7

I write a program with highly memory cost requirement and I want save memory with no performance lost. So I want change every variable which has only two situations into bit.

But I can't find bit type in C++ and bitset in STL is always multiples of 4 byte in 32-bit machine. Writing a data struct to manage bits will cause performance lost.

Is there any way to declare a bit value just like bit a;?

Thanks everyone. At last the answer I want is:"you can't buy half bytes in C++".

zzy
  • 1,771
  • 1
  • 13
  • 48
  • *"Writing a data struct to manage bits will cause performance lost."* How exactly? – Nawaz May 08 '14 at 06:35
  • std::bitset is your way to go. If you have 1000 bits (variables), they will be stored in ~125 bytes – kaspersky May 08 '14 at 06:42
  • @Nawaz Changing bit's value need find it at first.It will cost many time in so many many such operations. – zzy May 08 '14 at 06:45
  • @zzy: Have you measured the performance of your app? How are you so sure that *changing bit's value* is the bottleneck? – Nawaz May 08 '14 at 06:52
  • @Nawaz Actually,the performance lost doesn't matter me more than the memory cost.But the data should be construct is really large.To change the byte to bit is obviously the best way to save memory compare to change the complicated algorithm . – zzy May 08 '14 at 06:56
  • @zzy: then what is the problem? you seem to have confusing problem. Is it performance-problem or memory-problem? – Nawaz May 08 '14 at 06:57
  • "I want save memory with no performance lost" - CPUs generally lack functions to operate on bits at the same speed as words, so C++ can't do better. – Tony Delroy May 08 '14 at 06:59
  • @TonyD what's the words stand for? – zzy May 08 '14 at 07:09
  • 1
    @zzy, word is a data type, see http://www.makelinux.net/books/lkd2/ch19lev1sec2 – kaspersky May 08 '14 at 07:25

5 Answers5

7

There is none. The smallest addressable entity is a byte.

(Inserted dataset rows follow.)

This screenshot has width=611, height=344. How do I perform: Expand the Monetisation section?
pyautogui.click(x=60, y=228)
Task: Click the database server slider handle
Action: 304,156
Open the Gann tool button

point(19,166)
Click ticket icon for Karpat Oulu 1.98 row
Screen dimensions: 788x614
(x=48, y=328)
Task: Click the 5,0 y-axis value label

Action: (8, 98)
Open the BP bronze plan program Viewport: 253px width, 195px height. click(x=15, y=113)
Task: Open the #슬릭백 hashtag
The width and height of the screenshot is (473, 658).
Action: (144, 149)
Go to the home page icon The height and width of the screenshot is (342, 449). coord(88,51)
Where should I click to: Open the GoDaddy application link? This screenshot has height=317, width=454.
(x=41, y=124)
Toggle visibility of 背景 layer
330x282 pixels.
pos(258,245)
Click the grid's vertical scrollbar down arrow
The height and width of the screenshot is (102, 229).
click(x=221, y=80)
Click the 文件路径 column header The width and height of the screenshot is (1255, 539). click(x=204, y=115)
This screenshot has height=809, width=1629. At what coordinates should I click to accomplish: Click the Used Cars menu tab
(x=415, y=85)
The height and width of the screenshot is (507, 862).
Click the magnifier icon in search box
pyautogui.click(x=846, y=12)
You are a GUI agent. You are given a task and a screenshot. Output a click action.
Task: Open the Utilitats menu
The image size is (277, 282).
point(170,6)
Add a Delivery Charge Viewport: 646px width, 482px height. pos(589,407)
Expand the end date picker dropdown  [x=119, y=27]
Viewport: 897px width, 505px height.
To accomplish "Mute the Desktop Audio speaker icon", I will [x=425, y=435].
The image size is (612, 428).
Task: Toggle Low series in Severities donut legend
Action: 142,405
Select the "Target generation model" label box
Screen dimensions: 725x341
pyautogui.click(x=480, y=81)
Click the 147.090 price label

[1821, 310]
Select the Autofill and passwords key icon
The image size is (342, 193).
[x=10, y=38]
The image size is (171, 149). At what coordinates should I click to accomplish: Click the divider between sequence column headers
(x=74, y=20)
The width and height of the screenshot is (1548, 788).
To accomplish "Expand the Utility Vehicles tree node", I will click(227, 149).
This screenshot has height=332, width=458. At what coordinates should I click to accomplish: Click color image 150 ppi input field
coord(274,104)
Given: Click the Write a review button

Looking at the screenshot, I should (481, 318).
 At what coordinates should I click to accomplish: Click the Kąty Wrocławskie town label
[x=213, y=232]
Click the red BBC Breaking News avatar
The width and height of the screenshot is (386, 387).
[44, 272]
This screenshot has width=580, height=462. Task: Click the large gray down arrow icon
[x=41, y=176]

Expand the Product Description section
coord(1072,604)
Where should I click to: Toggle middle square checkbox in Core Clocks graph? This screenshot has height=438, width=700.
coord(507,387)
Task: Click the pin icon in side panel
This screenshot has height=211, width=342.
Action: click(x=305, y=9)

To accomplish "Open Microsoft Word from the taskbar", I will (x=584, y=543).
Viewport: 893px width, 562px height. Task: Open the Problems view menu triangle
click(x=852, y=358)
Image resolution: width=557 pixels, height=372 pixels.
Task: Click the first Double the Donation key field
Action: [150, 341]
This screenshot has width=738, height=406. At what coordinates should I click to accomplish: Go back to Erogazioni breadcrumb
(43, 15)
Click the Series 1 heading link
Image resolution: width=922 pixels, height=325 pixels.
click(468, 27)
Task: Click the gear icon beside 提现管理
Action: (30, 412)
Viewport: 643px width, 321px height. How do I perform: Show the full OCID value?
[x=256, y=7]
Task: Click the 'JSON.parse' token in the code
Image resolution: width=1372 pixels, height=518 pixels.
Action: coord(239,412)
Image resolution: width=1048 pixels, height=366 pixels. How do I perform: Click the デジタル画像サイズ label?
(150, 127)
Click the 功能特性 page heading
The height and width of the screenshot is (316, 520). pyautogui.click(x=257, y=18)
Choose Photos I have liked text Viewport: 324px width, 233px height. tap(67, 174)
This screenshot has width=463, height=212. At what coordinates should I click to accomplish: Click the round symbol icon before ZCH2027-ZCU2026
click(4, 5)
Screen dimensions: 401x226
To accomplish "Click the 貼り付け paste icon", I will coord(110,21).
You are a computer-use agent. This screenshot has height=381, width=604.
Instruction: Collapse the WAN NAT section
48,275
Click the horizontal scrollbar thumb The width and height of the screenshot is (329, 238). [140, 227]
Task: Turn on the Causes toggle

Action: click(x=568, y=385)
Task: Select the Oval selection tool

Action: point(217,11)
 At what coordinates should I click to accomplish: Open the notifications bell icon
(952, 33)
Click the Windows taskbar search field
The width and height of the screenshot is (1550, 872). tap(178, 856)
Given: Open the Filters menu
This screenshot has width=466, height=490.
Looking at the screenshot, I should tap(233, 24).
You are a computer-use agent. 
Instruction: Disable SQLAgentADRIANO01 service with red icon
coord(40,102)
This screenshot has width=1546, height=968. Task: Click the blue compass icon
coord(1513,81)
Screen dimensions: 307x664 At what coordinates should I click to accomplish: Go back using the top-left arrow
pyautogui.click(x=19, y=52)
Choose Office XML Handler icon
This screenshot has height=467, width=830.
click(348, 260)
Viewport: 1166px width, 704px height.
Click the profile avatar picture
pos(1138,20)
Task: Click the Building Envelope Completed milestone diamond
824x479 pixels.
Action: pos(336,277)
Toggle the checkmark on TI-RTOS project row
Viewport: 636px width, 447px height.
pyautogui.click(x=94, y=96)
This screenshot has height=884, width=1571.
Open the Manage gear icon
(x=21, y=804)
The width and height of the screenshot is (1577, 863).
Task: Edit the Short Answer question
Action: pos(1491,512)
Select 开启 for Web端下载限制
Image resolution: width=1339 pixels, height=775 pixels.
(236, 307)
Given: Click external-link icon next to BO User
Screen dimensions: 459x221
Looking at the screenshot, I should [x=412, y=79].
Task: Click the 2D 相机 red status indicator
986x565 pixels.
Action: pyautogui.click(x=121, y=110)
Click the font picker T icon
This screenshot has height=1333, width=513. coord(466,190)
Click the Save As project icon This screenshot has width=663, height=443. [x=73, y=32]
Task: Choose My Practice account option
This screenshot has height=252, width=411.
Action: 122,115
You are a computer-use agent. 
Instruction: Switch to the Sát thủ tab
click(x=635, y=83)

This is the char or unsigned char type. (The best type is the integer because it is aligned to the width of your processor and thus fastest to fetch and work on)

To work with bits you need to use boolean operators and mask/shift your data in the larger types. Or work with STL bitsets.

meandbug
  • 202
  • 2
  • 5
  • So bitset will be the one cost smallest memory? – zzy May 08 '14 at 06:42
  • No, bitset is likely to use at least exactly as much as integer types. Read the accepted answer here http://stackoverflow.com/questions/12459563/what-is-the-size-of-bitset-in-c – meandbug May 08 '14 at 06:45
  • The smallest way is using bytes. (But due to memory alignment etc, it is unlikely to save data, unless you want to do network transfers of this data or write it to a file) what do you want to do with the data? – meandbug May 08 '14 at 06:49
  • I construct a very large tree to do some complicated algorithm using this data. The data is so large that even 16GB memory can't hold it. – zzy May 08 '14 at 06:52
  • 2
    @zzy, sorry, it seems to me you don't know understand how bitset works. If you have 1 variable (1 bit), it will use 32 bits. If you have 32 variables, it will use 32 bits. If you use 33 variables, it will use 64 bits. If you have a large number N of variables, it will use ~N/8 bits. – kaspersky May 08 '14 at 06:52
  • How do you navigate your tree? – meandbug May 08 '14 at 06:58
  • @gg.kaspersky,It's clear to me now,thanks.I haven't use bit before :).Now I will heading another way to solve my problem. – zzy May 08 '14 at 06:59
4

source: http://www.learncpp.com/cpp-tutorial/3-8a-bit-flags-and-bit-masks/

If you are using simple booleans, the above example displays how you can adress them to seperate bit values inside of bytes.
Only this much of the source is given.